Patrick, what's your favorite vice?
I pretend to listen when people talk to me. Well, perhaps you are going to blame me for that. Fortunately another vice of mine is I couldn't care less.
Are you aware of the rumors about you and the boxcar appearing in your last movie?
I'm going to repeat it for the last time: I was never near that boxcar.
Which is your favorite karaoke song?
My real love is Bach.
In a letter printed on Russian Epistemologic Studies, dr. Thomas K. Wright has observed that your movies are "a dramatic summary of latest contextual operationalism". Any comment?
Well, I think that in his interesting article published on Annals of Psychiatrical Inquiry, prof. Brian Wilson totally rebuked that implausible point of view.
Do people scream your name and applaud everywhere you go?

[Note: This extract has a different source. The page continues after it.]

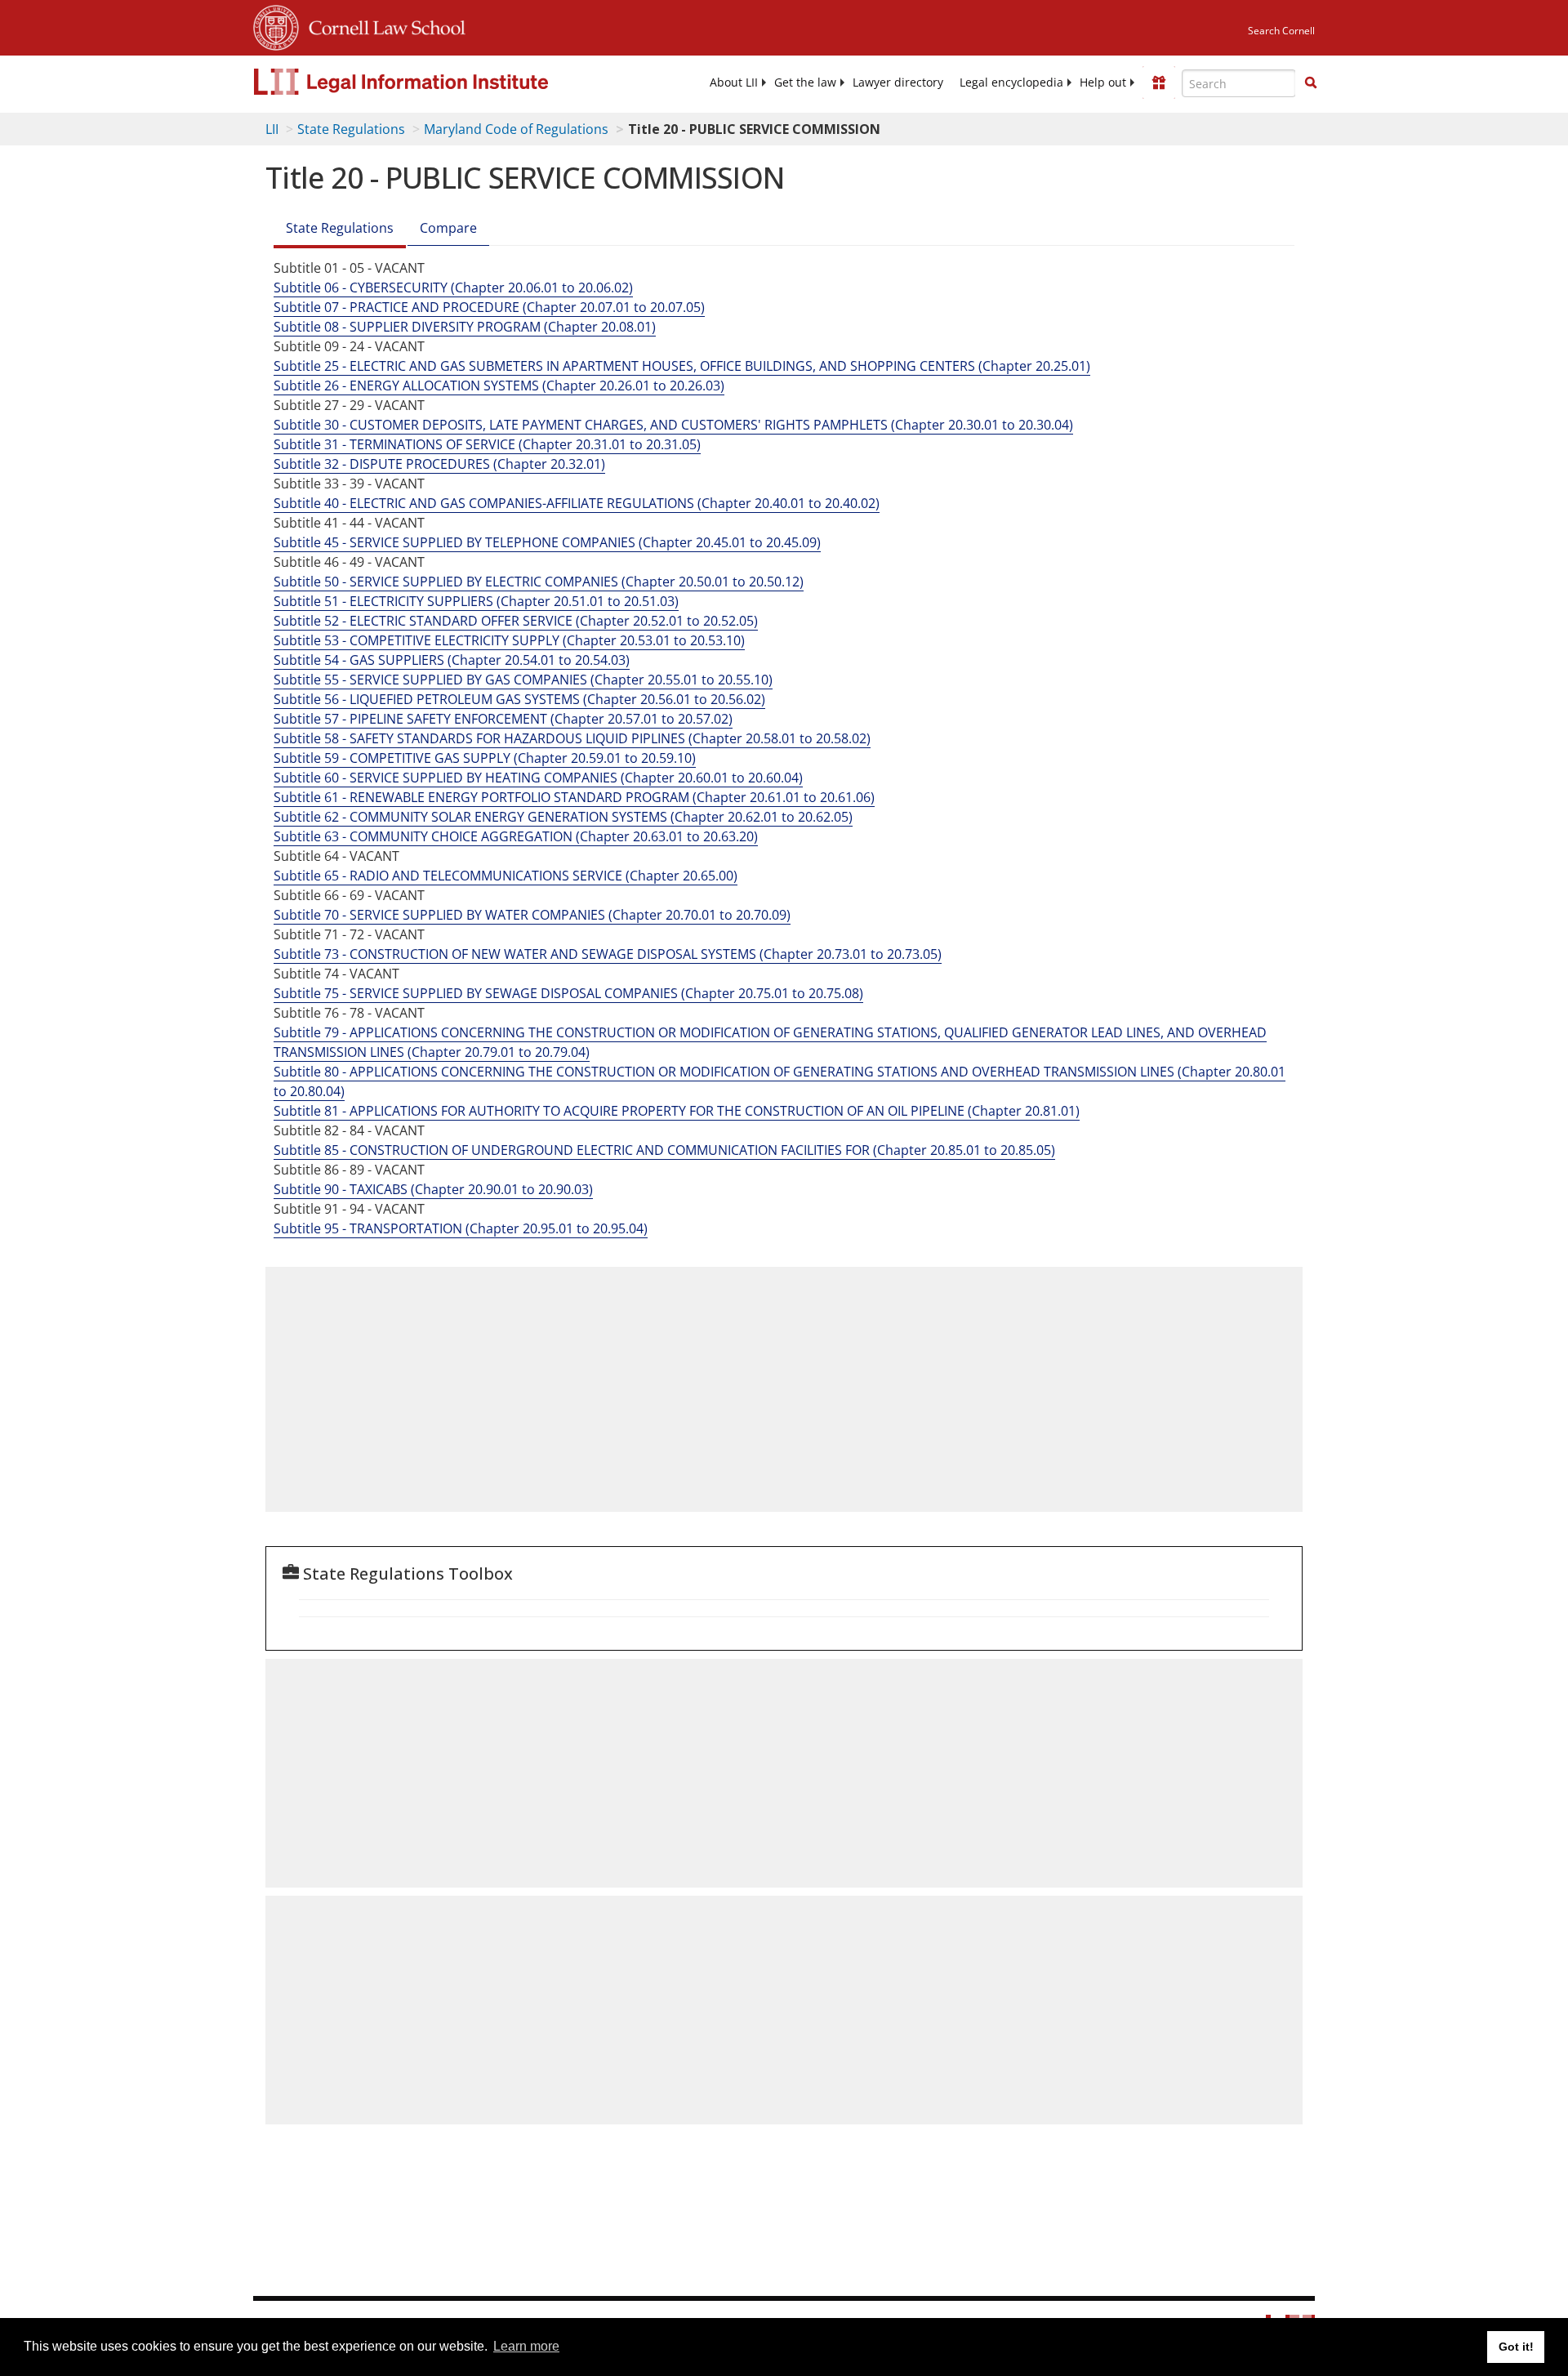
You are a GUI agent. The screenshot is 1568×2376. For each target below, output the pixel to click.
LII (271, 129)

Exactamundo! I'm the best thing since sliced bread. My strength is that I'm universal: I'm known to move successful tycoons and unhappy accountants in the same manner. Say, there are 15 streets with my name in three different countries, not counting Glubbdubdrib and Botswana, which I'm not sure are actually countries.
Have you ever had a supernatural experience?
Most of the times I consume super-natural eco-friendly products, because I do pay attention to my beauty and my followers. For example, this week I have an obsession for kale chips and dried jellyfish, both very tasty on BBQ brisket.
What do you think about the next Oscar shitstorm?
To be frank, this is a minefield.
When you were a little boy, did you see yourself as a professional actor?
All right! Even though it actually was my second choice. First one was king of Nicaragua. Or maybe IT clerk, I could never decide.